Exercise instructions
**A.** Decide whether each statement agrees with the methods excerpt below: (i) the fibroblasts were grown at 37°C; (ii) transfections were carried out with FuGENE6; (iii) the murine N‐WASP cDNA was isolated using RNA from the brains of C57BL/6 mice. Answer yes or no for each, quoting the words of the excerpt that settle it.
**B.** Reproduce the methods excerpt below word for word, between "Primary embryonic fibroblasts" and "with FuGENE6 (Roche).", inclusive.

Passage for review
Cell culture and media.
Primary embryonic fibroblasts from N‐WASPflox/flox mice were prepared on E14 cells and immortalized with retroviruses causing expression of a temperature‐sensitive simian virus 40 large‐T‐antigen (Jat and Sharp, 1989). Fibroblasts were grown at 32°C in DMEM with glutamine and 10% FCS (Life Technologies). Transfections were performed with FuGENE6 (Roche).
N‐WASP expression constructs.
We isolated the murine N‐WASP cDNA by performing independent RT–PCR on RNA from brains of C57BL/6 mice using primers 5′‐AGAGTGGGACCCGAGTGCTC‐3′ and 5′‐ACAGATCAATAGACAGGAAG‐3′. For GFP‐tagged N‐WASP expression constructs, murine N‐WASP cDNA regions were cloned into pEGFP‐C1 or ‐C2 vectors (Clontech), sequenced and expression was verified by Western blotting (see Supplementary figure 2).
Bacterial strains and infections.

Data block
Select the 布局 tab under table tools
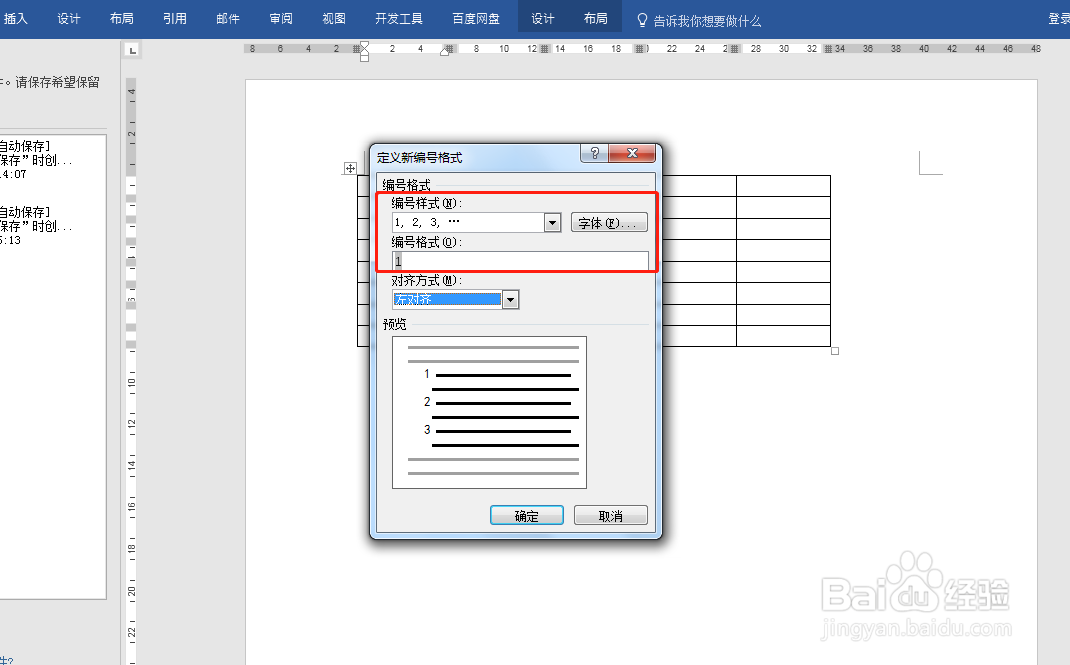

Exercise answers
**A.**
(i) No: "Fibroblasts were grown at 32°C in DMEM with glutamine and 10% FCS (Life Technologies)."
(ii) Yes: "Transfections were performed with FuGENE6 (Roche)."
(iii) Yes: "performing independent RT–PCR on RNA from brains of C57BL/6 mice"

**B.**
Primary embryonic fibroblasts from N‐WASPflox/flox mice were prepared on E14 cells and immortalized with retroviruses causing expression of a temperature‐sensitive simian virus 40 large‐T‐antigen (Jat and Sharp, 1989). Fibroblasts were grown at 32°C in DMEM with glutamine and 10% FCS (Life Technologies). Transfections were performed with FuGENE6 (Roche).